(Provided entries):
== Segment start ==
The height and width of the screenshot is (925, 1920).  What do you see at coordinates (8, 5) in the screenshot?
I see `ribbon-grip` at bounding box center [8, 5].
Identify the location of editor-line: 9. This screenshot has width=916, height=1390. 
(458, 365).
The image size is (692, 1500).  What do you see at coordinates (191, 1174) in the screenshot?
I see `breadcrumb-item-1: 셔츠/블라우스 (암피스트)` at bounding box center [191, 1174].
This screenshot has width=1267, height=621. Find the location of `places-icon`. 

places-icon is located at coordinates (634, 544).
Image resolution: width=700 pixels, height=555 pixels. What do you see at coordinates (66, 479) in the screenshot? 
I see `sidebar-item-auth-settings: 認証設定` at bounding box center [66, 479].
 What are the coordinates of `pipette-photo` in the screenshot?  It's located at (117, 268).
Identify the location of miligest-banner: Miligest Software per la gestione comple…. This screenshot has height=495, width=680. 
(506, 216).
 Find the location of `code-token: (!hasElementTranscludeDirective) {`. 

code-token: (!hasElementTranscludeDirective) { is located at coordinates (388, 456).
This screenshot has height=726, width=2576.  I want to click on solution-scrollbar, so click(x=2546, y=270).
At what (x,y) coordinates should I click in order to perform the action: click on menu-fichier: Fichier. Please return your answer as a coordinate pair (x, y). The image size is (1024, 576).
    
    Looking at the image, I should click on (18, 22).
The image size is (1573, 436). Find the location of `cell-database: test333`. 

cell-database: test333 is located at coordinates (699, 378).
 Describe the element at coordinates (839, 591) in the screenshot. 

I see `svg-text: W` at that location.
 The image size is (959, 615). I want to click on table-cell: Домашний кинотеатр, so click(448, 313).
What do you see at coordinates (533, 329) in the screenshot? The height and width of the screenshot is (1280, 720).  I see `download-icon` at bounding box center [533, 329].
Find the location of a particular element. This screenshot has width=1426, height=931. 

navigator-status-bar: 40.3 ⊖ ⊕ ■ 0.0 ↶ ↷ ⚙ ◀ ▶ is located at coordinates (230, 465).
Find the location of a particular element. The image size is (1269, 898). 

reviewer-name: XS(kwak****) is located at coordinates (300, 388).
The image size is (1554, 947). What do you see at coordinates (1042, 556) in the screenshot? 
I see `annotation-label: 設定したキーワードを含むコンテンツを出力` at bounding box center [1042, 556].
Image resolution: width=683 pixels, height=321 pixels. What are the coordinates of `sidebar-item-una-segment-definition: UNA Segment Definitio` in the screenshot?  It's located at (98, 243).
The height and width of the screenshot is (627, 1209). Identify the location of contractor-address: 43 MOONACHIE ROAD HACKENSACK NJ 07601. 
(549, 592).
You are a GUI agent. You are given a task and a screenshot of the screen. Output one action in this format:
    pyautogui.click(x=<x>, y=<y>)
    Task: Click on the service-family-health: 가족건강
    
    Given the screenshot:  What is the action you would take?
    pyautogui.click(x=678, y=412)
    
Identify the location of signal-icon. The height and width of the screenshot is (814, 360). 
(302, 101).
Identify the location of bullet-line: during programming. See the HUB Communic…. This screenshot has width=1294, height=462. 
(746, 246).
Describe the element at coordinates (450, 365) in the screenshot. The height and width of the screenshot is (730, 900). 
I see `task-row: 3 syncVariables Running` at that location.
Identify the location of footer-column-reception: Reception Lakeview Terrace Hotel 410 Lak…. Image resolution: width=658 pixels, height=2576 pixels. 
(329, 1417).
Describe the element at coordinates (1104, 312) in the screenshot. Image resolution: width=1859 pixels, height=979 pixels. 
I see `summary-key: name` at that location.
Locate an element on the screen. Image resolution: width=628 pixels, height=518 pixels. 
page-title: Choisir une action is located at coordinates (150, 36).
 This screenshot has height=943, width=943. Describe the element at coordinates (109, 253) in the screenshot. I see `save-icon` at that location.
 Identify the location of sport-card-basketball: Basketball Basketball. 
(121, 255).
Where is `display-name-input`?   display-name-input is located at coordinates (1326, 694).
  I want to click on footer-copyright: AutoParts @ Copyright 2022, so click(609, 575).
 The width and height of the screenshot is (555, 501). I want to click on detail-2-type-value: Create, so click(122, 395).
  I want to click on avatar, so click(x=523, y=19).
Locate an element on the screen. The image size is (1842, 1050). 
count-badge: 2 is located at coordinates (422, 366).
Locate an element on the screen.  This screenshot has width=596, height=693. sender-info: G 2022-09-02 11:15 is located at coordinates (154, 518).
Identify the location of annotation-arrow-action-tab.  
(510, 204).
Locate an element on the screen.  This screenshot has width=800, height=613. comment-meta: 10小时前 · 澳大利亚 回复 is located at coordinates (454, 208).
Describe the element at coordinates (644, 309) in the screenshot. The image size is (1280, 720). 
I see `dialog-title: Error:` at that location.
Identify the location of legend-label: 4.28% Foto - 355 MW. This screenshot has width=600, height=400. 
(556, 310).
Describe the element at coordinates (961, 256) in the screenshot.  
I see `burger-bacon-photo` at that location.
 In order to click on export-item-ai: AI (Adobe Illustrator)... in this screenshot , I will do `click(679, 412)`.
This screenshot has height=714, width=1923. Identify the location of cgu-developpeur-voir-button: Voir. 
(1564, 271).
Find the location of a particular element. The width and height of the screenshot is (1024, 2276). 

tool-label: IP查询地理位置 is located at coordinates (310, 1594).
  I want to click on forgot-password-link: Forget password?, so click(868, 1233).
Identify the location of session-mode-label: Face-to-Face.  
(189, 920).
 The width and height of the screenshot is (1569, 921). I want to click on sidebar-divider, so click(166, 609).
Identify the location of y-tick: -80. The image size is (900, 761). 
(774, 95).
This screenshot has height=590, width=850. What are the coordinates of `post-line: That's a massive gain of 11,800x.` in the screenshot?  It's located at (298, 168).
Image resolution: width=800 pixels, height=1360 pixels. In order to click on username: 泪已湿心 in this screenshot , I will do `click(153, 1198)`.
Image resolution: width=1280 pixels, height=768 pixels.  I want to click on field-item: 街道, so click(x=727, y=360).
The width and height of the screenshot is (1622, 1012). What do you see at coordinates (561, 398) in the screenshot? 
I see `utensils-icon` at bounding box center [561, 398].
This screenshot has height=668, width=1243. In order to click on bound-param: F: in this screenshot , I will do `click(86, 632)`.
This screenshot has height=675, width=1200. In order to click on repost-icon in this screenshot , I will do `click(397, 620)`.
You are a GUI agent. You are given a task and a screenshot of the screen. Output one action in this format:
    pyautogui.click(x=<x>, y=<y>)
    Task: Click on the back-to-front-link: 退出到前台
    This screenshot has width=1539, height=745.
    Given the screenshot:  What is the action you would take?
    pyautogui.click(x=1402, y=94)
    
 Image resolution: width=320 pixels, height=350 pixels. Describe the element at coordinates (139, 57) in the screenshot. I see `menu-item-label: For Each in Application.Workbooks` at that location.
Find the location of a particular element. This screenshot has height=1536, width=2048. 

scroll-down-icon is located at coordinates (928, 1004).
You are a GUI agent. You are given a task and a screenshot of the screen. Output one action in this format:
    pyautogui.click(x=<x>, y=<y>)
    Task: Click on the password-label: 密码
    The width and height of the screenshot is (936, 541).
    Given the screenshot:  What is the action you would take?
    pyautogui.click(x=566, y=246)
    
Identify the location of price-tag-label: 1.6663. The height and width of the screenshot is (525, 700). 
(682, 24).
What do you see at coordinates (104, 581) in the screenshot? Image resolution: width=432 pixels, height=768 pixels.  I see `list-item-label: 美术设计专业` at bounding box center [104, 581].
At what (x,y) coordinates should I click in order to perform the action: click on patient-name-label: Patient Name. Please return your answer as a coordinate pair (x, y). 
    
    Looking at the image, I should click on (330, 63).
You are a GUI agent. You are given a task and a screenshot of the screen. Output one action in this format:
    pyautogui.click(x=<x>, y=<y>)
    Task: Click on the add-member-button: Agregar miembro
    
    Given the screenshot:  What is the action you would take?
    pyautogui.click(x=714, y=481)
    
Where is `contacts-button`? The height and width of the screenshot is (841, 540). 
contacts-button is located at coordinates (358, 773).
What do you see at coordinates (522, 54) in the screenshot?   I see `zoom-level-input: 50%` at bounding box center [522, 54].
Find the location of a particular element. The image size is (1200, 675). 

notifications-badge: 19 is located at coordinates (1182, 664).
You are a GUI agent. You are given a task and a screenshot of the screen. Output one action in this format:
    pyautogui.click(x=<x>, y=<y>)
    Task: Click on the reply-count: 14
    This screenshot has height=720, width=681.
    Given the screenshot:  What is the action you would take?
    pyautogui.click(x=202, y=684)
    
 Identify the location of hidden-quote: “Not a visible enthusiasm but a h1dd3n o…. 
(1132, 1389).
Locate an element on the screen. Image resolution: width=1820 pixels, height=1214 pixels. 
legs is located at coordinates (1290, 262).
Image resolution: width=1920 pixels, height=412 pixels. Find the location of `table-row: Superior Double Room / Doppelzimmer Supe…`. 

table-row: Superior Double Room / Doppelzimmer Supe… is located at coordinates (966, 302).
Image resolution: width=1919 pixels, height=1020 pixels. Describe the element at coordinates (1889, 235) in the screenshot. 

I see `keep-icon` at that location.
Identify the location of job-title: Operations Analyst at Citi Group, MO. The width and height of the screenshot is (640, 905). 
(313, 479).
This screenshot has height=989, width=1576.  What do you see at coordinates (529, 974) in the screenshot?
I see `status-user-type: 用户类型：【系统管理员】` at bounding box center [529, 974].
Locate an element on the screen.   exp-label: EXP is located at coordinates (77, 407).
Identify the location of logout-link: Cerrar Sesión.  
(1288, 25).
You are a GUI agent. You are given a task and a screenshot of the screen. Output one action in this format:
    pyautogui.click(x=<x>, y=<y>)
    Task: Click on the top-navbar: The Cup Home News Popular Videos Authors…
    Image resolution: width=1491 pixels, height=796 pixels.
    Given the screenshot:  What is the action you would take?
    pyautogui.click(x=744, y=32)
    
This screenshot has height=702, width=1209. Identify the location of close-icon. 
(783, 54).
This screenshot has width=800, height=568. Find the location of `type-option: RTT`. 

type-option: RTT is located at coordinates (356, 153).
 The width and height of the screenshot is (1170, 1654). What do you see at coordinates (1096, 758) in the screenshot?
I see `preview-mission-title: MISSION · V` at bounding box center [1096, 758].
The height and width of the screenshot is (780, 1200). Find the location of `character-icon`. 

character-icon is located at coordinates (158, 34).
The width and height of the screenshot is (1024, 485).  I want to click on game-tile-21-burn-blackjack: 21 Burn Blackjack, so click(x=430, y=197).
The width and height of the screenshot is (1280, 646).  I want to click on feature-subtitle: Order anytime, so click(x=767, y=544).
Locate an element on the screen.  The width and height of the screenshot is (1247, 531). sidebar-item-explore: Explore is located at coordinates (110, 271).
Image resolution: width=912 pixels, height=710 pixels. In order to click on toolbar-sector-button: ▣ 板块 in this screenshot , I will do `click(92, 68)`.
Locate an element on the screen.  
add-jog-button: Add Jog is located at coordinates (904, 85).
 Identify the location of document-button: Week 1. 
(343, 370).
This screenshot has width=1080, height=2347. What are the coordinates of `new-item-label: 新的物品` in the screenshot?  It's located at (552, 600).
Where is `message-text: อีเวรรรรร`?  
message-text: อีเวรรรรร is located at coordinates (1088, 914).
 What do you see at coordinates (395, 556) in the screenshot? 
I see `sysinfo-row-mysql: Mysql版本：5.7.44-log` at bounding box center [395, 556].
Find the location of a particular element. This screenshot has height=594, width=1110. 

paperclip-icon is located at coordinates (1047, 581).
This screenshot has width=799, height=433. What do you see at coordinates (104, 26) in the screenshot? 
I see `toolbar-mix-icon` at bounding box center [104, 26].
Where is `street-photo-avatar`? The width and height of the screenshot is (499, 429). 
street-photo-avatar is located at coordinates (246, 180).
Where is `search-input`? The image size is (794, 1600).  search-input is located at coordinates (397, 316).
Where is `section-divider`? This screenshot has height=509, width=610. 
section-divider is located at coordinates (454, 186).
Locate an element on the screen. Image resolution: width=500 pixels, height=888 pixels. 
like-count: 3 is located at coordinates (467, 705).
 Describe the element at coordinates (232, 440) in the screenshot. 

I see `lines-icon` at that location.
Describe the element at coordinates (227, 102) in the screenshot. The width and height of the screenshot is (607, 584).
== Segment end ==
(Your goal): Reproduce the material above word for word, from its first line through the line that contains "(506, 216).", including both of those lines.

(The answer):
The height and width of the screenshot is (925, 1920).  What do you see at coordinates (8, 5) in the screenshot?
I see `ribbon-grip` at bounding box center [8, 5].
Identify the location of editor-line: 9. This screenshot has width=916, height=1390. 
(458, 365).
The image size is (692, 1500).  What do you see at coordinates (191, 1174) in the screenshot?
I see `breadcrumb-item-1: 셔츠/블라우스 (암피스트)` at bounding box center [191, 1174].
This screenshot has width=1267, height=621. Find the location of `places-icon`. 

places-icon is located at coordinates (634, 544).
Image resolution: width=700 pixels, height=555 pixels. What do you see at coordinates (66, 479) in the screenshot? 
I see `sidebar-item-auth-settings: 認証設定` at bounding box center [66, 479].
 What are the coordinates of `pipette-photo` in the screenshot?  It's located at (117, 268).
Identify the location of miligest-banner: Miligest Software per la gestione comple…. This screenshot has height=495, width=680. 
(506, 216).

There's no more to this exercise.